» Task goal
Go over the lines below, and when one contains the word "computer", copy it.
◇ ◇ ◇ ◇
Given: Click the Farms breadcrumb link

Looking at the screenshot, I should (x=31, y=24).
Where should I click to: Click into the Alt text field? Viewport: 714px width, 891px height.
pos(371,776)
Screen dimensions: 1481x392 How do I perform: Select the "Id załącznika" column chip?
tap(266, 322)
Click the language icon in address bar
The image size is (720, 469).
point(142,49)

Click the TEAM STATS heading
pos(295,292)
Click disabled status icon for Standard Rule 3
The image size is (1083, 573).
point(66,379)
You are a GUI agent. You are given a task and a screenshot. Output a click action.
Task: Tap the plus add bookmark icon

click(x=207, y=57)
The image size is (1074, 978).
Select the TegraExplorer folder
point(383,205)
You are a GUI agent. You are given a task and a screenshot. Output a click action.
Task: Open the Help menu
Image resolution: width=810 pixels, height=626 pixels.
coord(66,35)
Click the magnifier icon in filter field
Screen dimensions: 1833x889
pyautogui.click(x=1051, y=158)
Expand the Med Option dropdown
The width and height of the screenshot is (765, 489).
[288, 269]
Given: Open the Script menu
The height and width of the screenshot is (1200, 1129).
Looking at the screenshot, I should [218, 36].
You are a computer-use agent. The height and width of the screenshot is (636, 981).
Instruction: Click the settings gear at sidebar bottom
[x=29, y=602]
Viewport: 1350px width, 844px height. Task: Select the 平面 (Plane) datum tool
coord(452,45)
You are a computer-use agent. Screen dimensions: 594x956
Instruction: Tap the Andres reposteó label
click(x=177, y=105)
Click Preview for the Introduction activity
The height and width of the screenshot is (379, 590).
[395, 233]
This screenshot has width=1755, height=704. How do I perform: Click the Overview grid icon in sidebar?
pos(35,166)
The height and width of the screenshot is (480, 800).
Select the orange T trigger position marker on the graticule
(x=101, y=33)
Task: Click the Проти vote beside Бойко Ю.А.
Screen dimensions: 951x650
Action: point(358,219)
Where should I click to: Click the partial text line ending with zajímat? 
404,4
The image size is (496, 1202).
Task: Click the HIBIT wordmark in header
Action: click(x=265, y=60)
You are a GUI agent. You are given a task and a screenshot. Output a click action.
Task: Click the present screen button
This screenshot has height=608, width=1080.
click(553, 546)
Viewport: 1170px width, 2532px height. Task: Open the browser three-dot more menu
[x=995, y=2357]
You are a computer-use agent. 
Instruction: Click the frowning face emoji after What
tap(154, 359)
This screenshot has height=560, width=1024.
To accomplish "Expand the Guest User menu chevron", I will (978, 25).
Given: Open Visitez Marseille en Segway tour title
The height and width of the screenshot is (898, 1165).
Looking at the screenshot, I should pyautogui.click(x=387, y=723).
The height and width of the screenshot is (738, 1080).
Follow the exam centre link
◇ ◇ ◇ ◇
» Response area
You are a computer-use agent. The height and width of the screenshot is (636, 981).
You are a computer-use agent. Screen dimensions: 594x956
You are a computer-use agent. 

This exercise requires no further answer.